Write out again, exactly, the lines below starting at the one with "The image size is (572, 409)." and ending at the one with "Task: Expand the Gear category menu".

*** Given data Section Begins ***

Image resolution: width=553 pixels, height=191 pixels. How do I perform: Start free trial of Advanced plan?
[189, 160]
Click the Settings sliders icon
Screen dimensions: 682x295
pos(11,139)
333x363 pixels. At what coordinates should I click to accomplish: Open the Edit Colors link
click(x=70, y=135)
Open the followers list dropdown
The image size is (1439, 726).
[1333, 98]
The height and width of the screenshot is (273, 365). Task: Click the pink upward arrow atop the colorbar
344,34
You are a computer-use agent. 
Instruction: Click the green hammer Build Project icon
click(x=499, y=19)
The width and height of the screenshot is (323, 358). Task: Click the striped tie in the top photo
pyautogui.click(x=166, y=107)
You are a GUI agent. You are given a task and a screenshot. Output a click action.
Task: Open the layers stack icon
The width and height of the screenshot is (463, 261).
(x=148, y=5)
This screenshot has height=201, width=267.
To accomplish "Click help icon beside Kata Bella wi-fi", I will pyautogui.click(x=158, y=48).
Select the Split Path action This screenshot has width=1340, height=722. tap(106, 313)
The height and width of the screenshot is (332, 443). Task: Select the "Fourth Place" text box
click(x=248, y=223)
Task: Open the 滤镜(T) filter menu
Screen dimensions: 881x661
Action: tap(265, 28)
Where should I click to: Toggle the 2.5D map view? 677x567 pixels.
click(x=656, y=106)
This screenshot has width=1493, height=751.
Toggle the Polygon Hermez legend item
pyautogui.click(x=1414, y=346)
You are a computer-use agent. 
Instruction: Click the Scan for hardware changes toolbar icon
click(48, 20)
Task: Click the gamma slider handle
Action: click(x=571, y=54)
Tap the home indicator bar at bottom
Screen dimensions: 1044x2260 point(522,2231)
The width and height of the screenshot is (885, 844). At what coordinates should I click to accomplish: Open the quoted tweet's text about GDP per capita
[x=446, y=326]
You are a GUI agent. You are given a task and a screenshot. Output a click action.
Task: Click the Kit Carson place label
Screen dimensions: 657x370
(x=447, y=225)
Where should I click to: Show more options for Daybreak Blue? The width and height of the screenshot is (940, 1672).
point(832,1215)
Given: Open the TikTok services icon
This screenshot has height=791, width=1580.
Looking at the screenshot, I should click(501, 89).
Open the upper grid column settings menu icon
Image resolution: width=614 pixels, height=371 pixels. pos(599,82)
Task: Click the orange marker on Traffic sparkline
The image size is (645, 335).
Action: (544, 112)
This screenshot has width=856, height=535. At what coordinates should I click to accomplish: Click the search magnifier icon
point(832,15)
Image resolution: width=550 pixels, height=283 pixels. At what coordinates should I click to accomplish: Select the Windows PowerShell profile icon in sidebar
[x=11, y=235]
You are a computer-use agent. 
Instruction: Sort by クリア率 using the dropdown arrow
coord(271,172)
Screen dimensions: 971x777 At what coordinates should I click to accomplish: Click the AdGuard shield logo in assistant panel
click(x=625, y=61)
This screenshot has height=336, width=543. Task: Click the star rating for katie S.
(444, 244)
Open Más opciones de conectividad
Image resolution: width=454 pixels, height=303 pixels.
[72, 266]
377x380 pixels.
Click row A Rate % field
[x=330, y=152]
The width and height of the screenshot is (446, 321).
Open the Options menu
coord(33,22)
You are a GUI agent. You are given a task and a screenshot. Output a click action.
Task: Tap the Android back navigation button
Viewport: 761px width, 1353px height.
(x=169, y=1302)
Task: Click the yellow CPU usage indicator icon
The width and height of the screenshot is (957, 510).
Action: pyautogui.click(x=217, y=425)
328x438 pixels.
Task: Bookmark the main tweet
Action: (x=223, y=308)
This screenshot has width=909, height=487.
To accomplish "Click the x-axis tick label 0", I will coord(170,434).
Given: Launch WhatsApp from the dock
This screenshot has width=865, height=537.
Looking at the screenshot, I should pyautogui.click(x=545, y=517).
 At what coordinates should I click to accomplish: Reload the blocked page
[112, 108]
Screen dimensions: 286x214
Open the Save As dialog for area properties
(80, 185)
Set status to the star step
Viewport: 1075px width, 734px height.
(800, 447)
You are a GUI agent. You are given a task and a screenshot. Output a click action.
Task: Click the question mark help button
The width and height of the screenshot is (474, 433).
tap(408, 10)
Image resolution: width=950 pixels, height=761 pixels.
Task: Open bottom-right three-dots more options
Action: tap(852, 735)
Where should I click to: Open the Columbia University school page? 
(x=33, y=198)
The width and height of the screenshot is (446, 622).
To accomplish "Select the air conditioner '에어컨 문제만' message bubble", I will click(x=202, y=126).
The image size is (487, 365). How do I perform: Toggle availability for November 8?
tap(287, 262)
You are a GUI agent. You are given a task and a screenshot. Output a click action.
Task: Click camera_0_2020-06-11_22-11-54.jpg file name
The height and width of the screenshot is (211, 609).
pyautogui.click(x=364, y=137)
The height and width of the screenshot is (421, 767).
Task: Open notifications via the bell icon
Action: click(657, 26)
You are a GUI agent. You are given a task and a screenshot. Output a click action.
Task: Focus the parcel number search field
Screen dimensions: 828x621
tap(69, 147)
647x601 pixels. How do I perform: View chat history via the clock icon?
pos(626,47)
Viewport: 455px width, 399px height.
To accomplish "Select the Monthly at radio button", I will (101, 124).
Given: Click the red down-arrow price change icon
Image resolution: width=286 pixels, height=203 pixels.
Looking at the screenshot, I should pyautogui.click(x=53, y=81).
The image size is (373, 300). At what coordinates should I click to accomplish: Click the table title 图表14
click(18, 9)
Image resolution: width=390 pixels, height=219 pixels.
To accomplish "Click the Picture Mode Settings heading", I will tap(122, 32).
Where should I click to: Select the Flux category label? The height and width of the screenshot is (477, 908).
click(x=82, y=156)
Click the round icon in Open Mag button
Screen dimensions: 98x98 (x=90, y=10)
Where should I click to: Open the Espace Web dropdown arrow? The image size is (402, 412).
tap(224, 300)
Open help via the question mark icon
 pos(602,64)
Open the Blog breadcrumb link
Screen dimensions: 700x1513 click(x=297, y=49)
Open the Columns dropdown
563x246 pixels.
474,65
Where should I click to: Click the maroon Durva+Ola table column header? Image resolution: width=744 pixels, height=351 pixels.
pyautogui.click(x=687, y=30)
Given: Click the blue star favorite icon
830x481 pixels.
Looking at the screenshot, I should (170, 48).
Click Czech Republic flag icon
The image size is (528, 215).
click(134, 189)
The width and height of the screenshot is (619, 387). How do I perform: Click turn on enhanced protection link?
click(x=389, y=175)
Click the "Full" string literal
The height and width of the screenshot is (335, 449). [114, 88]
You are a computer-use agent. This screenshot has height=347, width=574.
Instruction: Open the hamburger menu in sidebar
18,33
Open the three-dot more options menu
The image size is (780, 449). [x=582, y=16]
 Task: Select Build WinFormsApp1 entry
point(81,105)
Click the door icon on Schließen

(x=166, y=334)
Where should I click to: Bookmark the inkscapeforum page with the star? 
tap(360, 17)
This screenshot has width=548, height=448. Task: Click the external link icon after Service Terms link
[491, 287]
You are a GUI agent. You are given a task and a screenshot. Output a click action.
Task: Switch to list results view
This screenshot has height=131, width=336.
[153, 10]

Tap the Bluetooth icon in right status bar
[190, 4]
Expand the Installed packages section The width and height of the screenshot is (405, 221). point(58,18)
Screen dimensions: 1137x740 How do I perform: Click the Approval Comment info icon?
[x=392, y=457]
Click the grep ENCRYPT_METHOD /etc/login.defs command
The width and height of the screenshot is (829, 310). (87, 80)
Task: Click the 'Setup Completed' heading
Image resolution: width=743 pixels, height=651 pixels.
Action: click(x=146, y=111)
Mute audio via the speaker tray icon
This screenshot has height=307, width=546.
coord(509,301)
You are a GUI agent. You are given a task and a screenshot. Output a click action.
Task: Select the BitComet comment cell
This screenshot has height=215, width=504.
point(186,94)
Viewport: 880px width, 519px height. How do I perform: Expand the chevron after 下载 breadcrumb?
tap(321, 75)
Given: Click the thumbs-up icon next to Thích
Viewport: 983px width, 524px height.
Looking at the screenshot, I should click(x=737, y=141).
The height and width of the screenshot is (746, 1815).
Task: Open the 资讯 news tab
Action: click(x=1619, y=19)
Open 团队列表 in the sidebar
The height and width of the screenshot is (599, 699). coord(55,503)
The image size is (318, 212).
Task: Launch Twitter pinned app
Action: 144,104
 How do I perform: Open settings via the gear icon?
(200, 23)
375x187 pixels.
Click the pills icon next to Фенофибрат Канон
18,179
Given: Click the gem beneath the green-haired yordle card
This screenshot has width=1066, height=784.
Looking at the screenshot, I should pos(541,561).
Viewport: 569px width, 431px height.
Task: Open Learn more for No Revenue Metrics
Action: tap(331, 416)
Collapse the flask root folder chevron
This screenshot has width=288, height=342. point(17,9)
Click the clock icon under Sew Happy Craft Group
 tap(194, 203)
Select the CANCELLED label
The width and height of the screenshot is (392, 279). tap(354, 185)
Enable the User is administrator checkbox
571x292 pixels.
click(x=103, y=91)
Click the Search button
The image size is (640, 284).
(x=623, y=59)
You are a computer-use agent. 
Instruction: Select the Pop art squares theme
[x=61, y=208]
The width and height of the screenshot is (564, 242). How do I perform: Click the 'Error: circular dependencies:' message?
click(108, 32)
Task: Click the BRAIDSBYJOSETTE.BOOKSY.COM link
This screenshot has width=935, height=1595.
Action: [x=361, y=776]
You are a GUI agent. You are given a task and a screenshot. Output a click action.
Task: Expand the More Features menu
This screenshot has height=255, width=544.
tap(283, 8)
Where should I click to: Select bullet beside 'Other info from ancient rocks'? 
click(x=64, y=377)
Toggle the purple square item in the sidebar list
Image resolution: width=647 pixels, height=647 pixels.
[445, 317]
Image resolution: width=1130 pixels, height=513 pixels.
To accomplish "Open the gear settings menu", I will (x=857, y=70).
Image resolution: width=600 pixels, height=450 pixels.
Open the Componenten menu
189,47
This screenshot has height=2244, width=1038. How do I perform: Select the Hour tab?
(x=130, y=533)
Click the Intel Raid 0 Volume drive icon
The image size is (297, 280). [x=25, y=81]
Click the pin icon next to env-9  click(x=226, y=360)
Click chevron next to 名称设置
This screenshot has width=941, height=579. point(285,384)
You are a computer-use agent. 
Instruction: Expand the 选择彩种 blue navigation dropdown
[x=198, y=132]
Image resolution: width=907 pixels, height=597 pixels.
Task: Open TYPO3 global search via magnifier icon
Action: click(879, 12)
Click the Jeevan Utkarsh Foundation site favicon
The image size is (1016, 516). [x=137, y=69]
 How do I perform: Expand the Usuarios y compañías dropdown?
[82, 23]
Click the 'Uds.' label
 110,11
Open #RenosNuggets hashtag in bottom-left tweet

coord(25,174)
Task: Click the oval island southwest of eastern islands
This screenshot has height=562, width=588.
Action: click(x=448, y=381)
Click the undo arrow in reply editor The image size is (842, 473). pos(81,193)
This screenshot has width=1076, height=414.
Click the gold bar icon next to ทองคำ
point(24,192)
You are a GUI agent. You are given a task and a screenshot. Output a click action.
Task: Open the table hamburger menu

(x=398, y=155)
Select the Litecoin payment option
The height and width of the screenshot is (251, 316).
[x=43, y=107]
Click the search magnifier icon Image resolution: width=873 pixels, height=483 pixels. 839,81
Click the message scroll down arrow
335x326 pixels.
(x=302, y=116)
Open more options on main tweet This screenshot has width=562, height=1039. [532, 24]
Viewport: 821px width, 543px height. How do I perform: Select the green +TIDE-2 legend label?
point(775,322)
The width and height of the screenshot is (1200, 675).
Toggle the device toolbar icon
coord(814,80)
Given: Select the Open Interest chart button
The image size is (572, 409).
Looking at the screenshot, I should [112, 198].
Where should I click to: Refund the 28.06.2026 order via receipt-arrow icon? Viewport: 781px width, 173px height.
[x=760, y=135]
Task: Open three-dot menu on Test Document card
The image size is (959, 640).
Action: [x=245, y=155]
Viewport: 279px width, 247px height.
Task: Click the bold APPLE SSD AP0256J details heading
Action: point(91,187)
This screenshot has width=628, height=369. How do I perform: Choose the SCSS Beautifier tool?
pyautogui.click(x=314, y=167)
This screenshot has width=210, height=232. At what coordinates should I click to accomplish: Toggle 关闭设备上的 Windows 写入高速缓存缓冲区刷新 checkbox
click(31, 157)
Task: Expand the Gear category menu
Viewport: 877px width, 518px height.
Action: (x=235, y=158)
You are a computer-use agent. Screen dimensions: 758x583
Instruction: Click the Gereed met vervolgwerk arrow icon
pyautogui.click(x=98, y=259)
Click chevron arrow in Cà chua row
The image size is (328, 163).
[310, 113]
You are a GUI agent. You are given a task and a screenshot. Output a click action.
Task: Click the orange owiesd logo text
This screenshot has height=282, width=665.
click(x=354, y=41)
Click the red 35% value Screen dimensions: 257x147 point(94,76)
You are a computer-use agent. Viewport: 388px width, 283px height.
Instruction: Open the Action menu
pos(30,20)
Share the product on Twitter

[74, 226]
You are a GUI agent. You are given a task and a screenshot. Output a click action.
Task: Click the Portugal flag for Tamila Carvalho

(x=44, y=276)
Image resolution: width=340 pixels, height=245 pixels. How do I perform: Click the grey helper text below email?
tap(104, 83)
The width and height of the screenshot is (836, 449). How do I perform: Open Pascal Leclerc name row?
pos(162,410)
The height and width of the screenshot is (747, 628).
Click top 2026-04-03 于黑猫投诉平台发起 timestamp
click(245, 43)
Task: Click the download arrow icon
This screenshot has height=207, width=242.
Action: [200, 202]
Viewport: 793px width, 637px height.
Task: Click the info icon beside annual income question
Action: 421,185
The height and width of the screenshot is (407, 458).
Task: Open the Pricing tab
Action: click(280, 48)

*** Given data Section Ends ***

Answer
The image size is (572, 409).
Looking at the screenshot, I should [112, 198].
Where should I click to: Refund the 28.06.2026 order via receipt-arrow icon? Viewport: 781px width, 173px height.
[x=760, y=135]
Task: Open three-dot menu on Test Document card
The image size is (959, 640).
Action: [x=245, y=155]
Viewport: 279px width, 247px height.
Task: Click the bold APPLE SSD AP0256J details heading
Action: point(91,187)
This screenshot has width=628, height=369. How do I perform: Choose the SCSS Beautifier tool?
pyautogui.click(x=314, y=167)
This screenshot has width=210, height=232. At what coordinates should I click to accomplish: Toggle 关闭设备上的 Windows 写入高速缓存缓冲区刷新 checkbox
click(31, 157)
Task: Expand the Gear category menu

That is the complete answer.